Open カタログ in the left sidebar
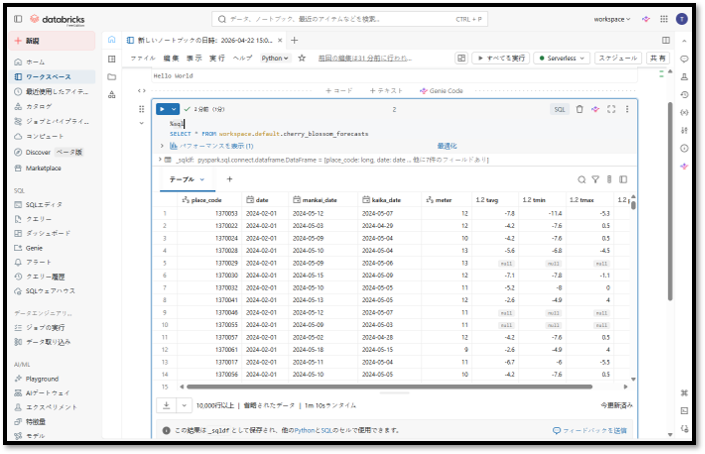This screenshot has width=705, height=454. 39,105
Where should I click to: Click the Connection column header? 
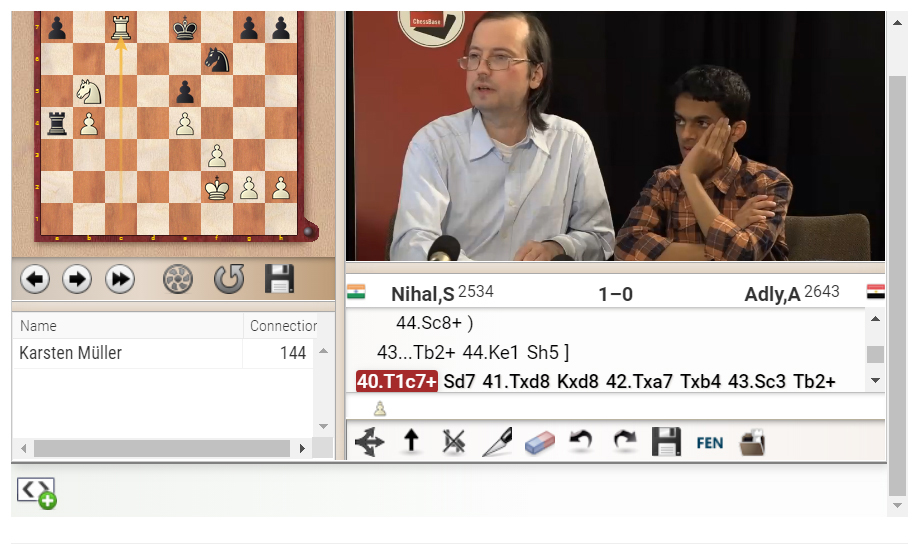coord(283,325)
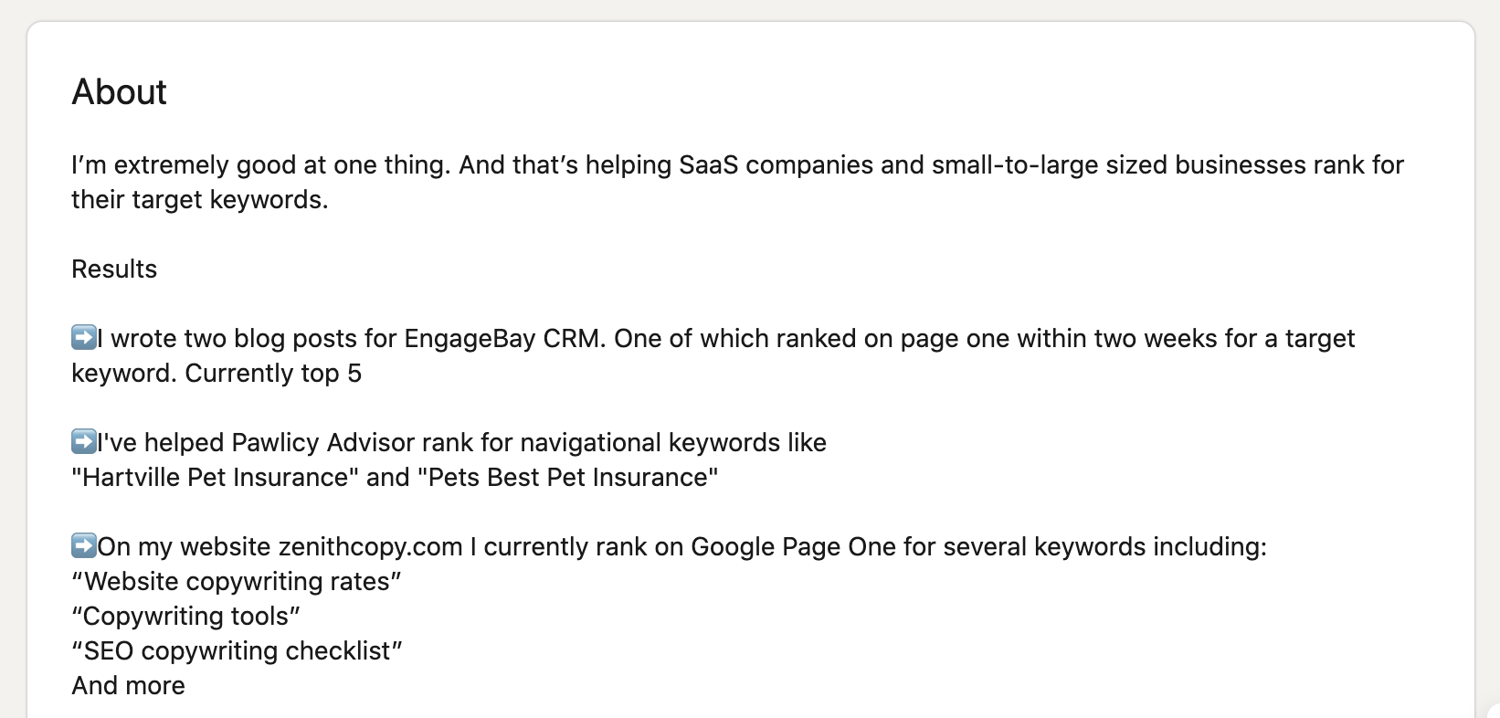Click the "Copywriting tools" keyword
Image resolution: width=1500 pixels, height=718 pixels.
point(186,616)
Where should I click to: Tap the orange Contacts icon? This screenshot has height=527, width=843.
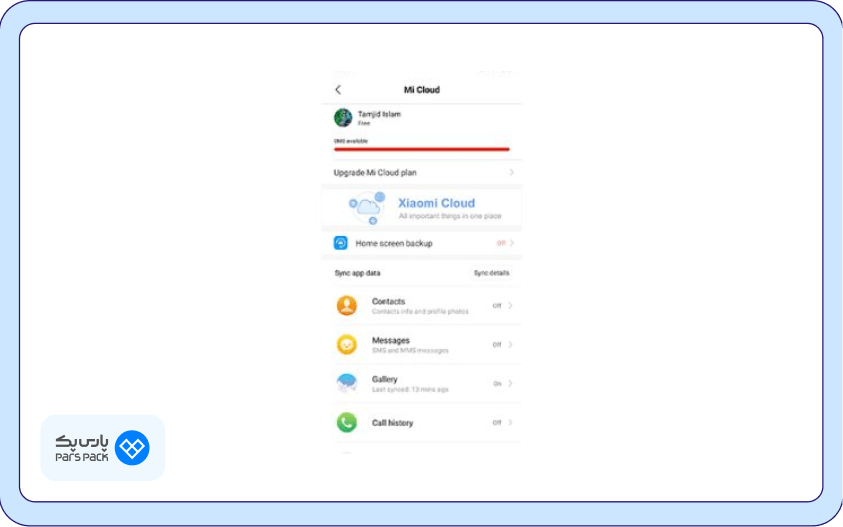[347, 306]
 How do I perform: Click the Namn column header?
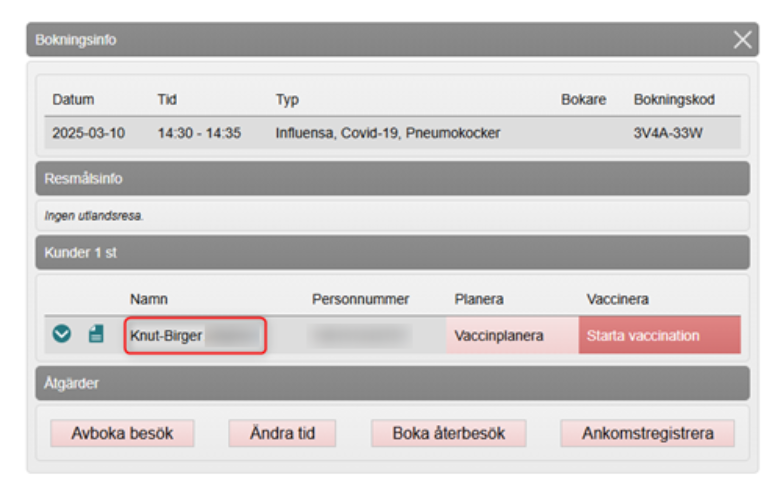tap(148, 299)
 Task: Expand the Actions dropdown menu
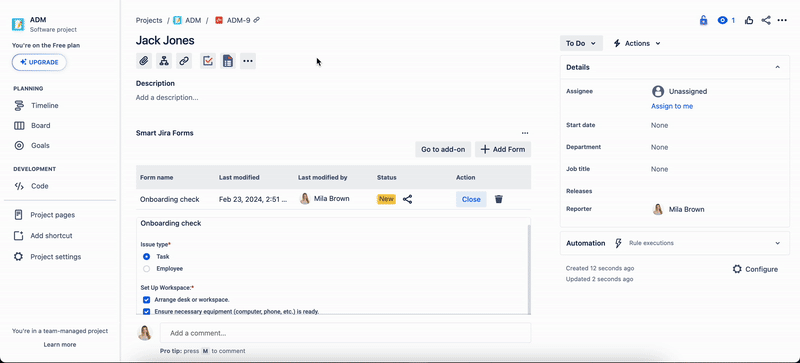(636, 43)
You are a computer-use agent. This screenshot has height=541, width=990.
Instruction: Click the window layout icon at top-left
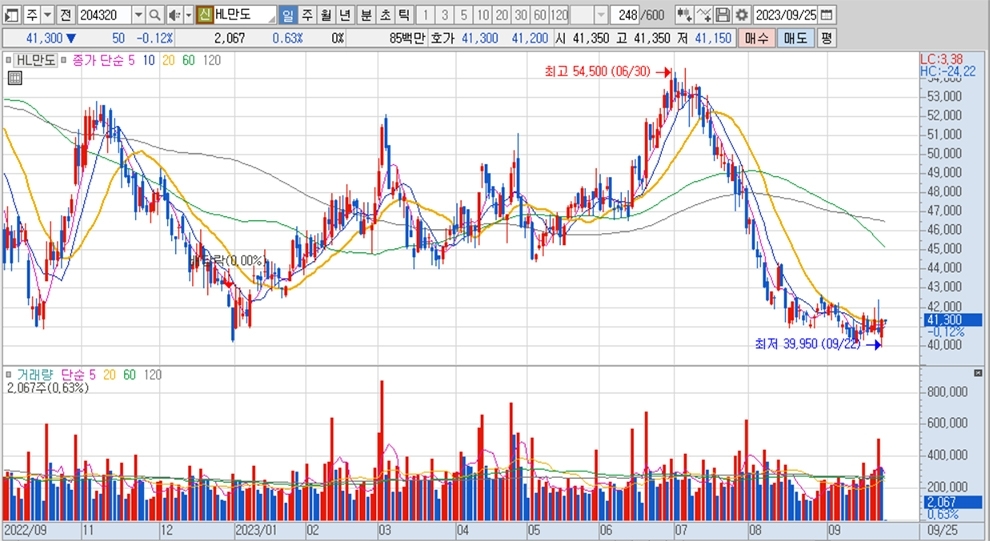pos(10,16)
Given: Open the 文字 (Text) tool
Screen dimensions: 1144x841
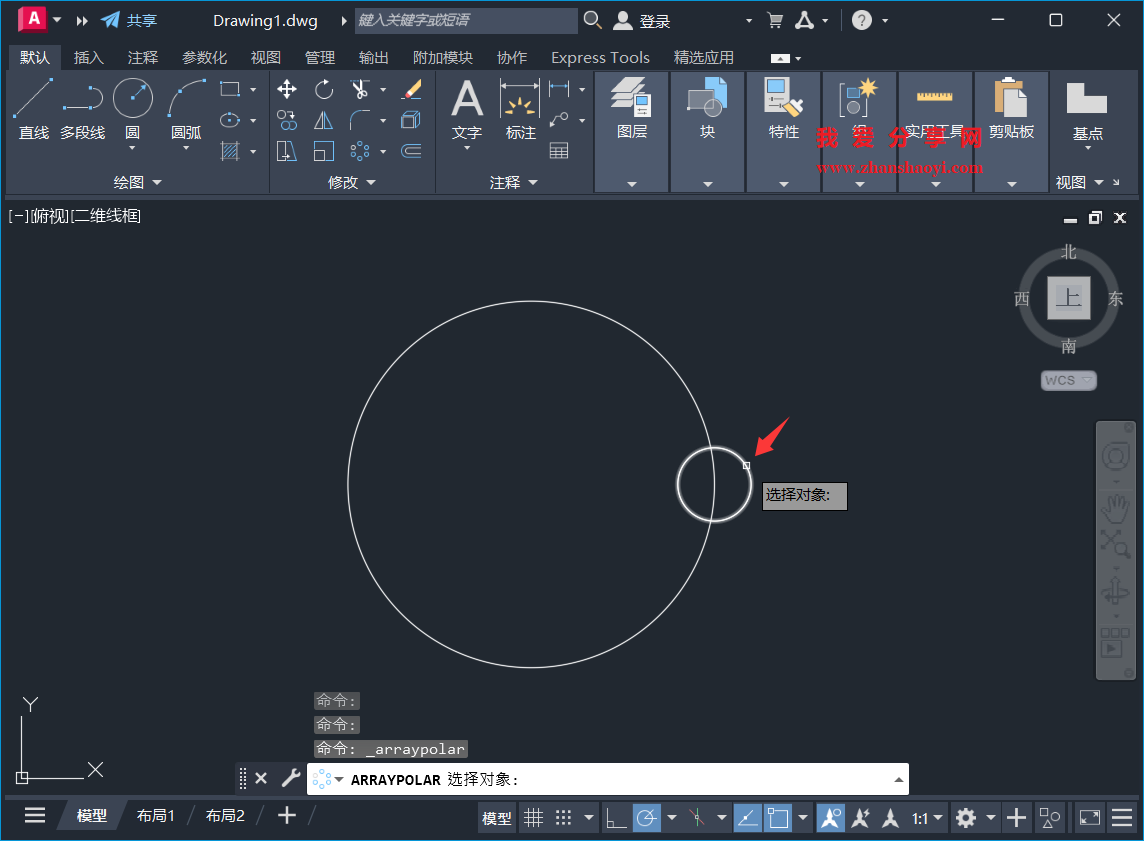Looking at the screenshot, I should (466, 105).
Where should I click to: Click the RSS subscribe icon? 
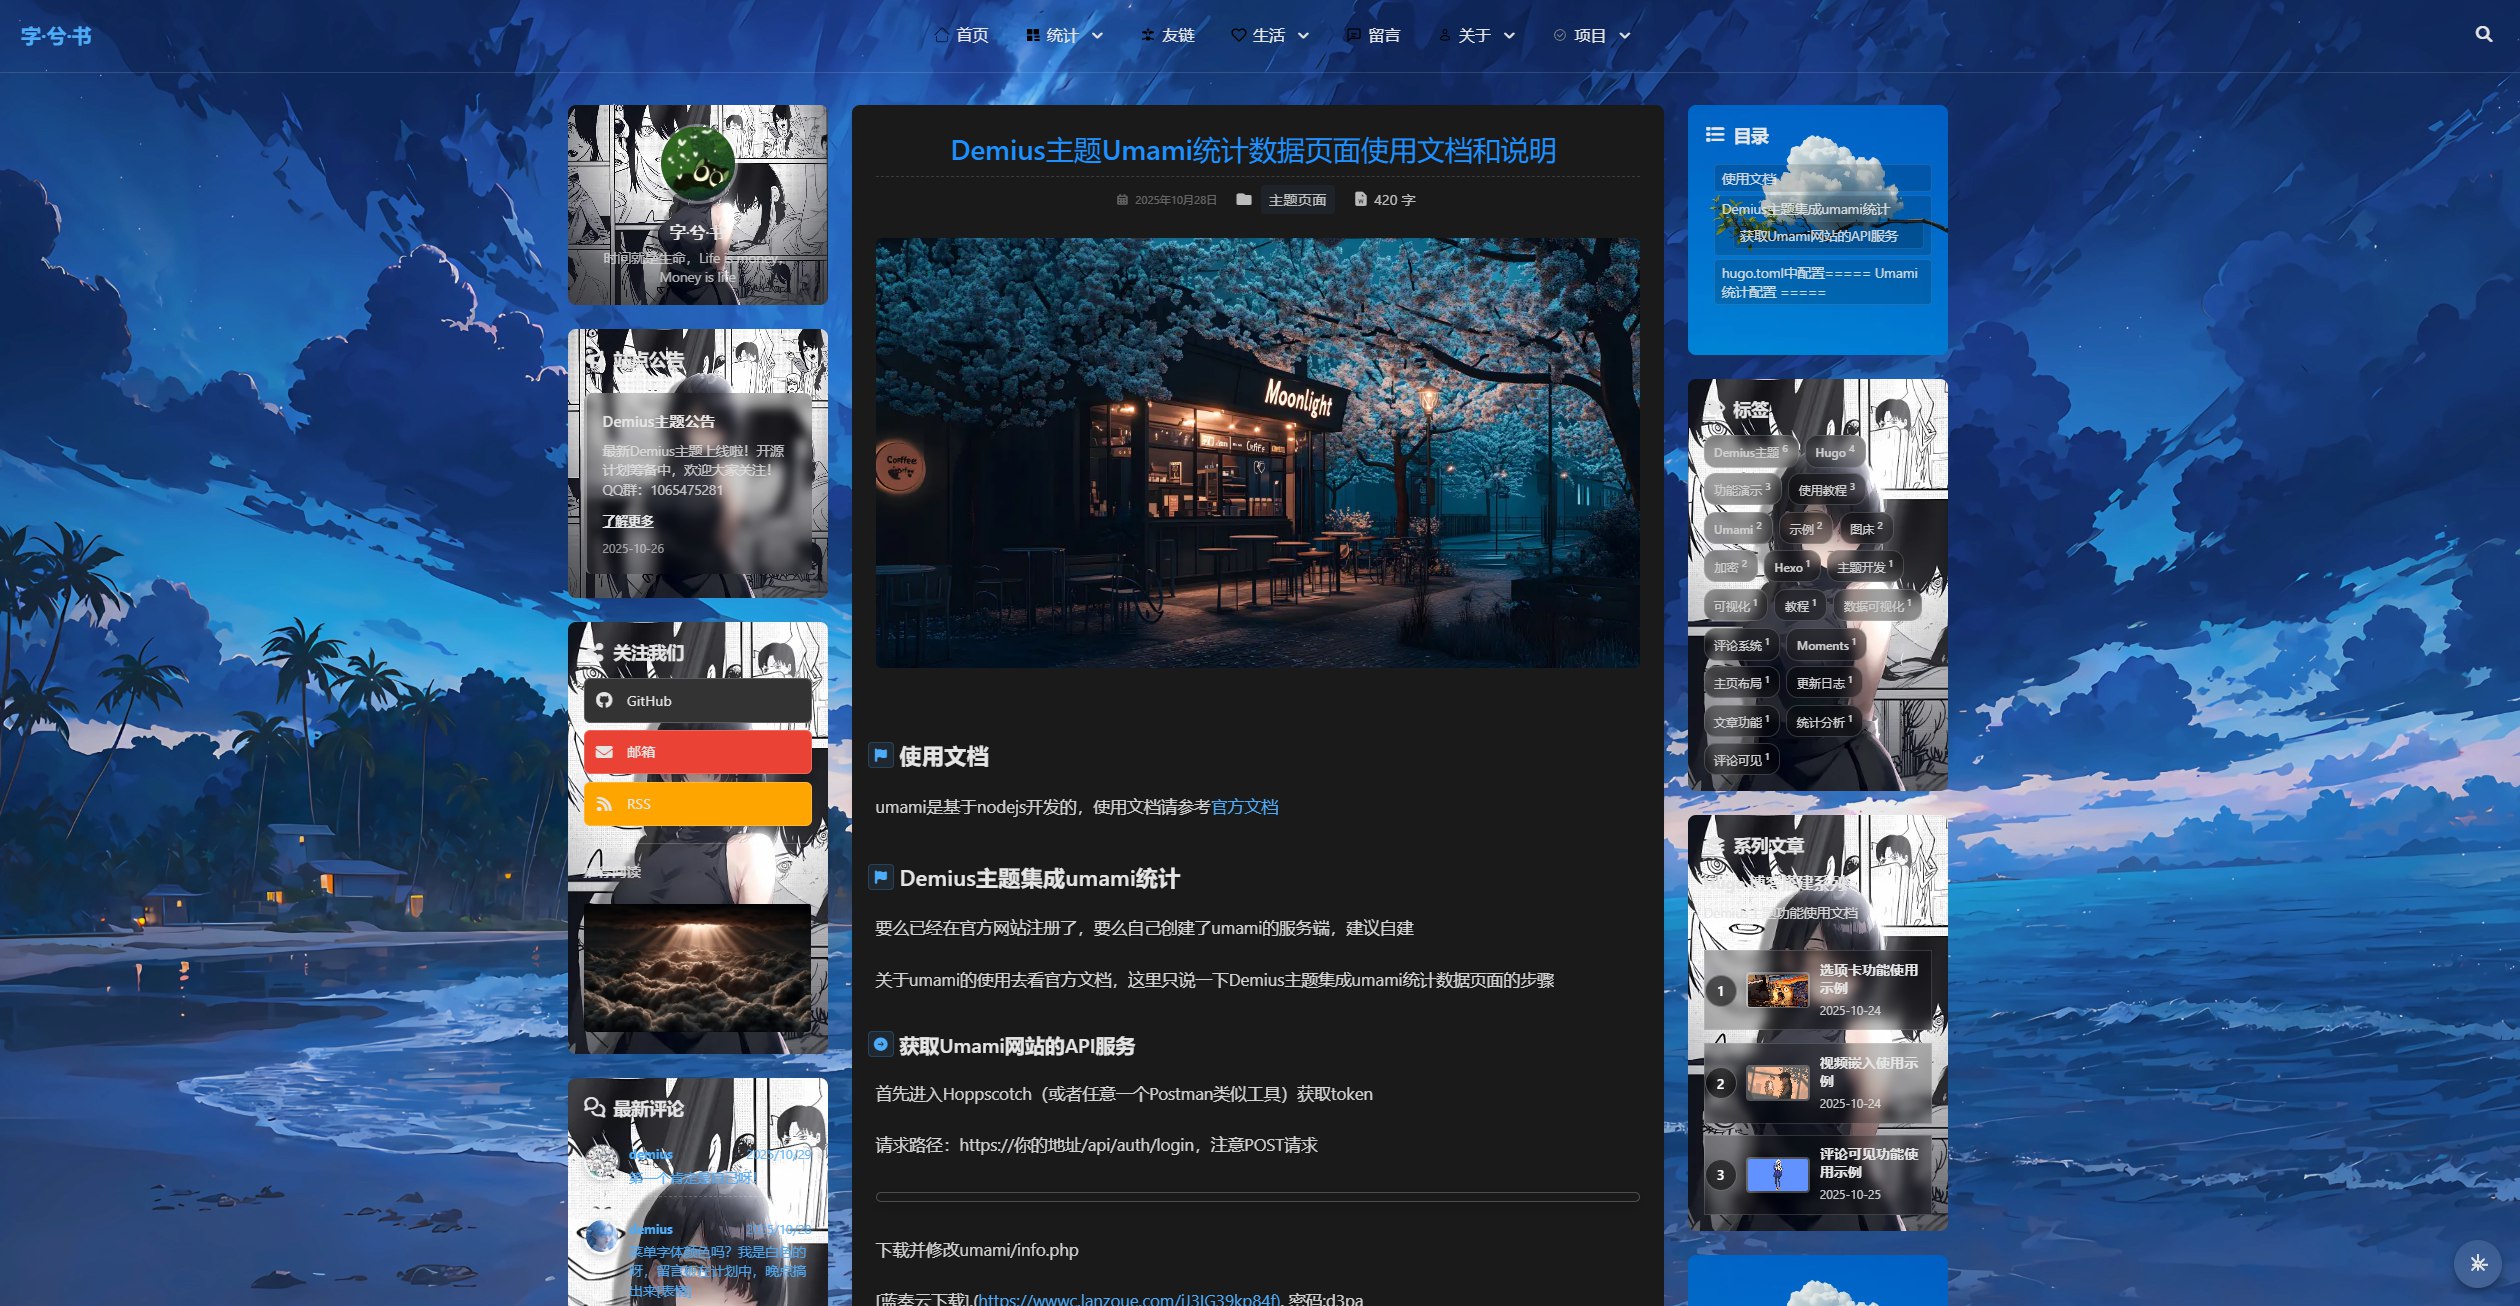pos(607,803)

_ _ _ _

## Exercise instructions
Can you lay out the data above as a JSON list of strings, one string per line, with blank lines dropped and the pictures left out?

## Expected answer
[
  "Open カタログ in the left sidebar",
  "This screenshot has width=705, height=454. 39,105",
  "Where should I click to: Click the Connection column header? ",
  "coord(283,325)",
  "Click the \"Copywriting tools\" keyword",
  "Image resolution: width=1500 pixels, height=718 pixels.",
  "point(186,616)",
  "Where should I click to: Tap the orange Contacts icon? This screenshot has height=527, width=843.",
  "[347, 306]",
  " How do I perform: Click the Namn column header?",
  "tap(148, 299)",
  " Task: Expand the Actions dropdown menu",
  "(636, 43)",
  "You are a computer-use agent. This screenshot has height=541, width=990.",
  "Instruction: Click the window layout icon at top-left",
  "pos(10,16)",
  "Given: Open the 文字 (Text) tool",
  "Screen dimensions: 1144x841",
  "Looking at the screenshot, I should (466, 105).",
  "Where should I click to: Click the RSS subscribe icon? ",
  "pos(607,803)"
]